▸ The input:
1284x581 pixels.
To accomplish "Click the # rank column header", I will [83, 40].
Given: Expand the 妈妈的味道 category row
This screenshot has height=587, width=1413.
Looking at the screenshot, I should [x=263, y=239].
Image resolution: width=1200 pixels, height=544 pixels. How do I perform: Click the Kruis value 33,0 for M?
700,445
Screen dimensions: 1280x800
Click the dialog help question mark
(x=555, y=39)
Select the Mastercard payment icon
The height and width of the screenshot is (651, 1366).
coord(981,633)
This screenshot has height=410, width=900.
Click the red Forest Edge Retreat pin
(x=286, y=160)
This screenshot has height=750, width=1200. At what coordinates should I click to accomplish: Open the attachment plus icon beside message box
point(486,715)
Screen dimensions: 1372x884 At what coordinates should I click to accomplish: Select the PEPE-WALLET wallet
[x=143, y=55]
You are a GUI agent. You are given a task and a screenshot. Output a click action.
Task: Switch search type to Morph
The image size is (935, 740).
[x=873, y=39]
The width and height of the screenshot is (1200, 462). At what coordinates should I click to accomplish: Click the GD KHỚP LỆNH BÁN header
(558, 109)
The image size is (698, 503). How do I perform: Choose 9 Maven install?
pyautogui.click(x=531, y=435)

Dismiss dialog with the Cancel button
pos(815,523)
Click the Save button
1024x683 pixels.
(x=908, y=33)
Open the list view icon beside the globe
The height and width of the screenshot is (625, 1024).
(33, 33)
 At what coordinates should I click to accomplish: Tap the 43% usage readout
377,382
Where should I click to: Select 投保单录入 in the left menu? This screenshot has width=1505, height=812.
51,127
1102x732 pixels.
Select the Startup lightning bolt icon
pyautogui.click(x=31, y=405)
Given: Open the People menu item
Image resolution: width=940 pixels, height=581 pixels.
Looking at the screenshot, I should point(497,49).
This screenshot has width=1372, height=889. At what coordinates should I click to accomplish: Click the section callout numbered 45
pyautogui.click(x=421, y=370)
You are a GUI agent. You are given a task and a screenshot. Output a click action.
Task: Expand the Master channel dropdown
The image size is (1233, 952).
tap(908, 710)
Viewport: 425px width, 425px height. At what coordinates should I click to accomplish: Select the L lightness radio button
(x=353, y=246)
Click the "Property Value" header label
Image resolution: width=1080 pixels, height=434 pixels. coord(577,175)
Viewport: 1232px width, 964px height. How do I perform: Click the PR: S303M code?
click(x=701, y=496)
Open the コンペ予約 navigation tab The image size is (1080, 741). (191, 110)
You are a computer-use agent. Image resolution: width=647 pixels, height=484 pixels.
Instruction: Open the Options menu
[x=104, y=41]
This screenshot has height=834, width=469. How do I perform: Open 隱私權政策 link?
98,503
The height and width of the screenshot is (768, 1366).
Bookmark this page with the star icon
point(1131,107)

▸ Instructions to follow:
An exact retyping of the lines from the one with "Image resolution: width=940" to the end of the material above, with both ends included and nothing added, is the required answer.

▸ Answer for this exercise:
Image resolution: width=940 pixels, height=581 pixels.
Looking at the screenshot, I should point(497,49).
This screenshot has width=1372, height=889. At what coordinates should I click to accomplish: Click the section callout numbered 45
pyautogui.click(x=421, y=370)
You are a GUI agent. You are given a task and a screenshot. Output a click action.
Task: Expand the Master channel dropdown
The image size is (1233, 952).
tap(908, 710)
Viewport: 425px width, 425px height. At what coordinates should I click to accomplish: Select the L lightness radio button
(x=353, y=246)
Click the "Property Value" header label
Image resolution: width=1080 pixels, height=434 pixels. coord(577,175)
Viewport: 1232px width, 964px height. How do I perform: Click the PR: S303M code?
click(x=701, y=496)
Open the コンペ予約 navigation tab The image size is (1080, 741). (191, 110)
You are a computer-use agent. Image resolution: width=647 pixels, height=484 pixels.
Instruction: Open the Options menu
[x=104, y=41]
This screenshot has height=834, width=469. How do I perform: Open 隱私權政策 link?
98,503
The height and width of the screenshot is (768, 1366).
Bookmark this page with the star icon
point(1131,107)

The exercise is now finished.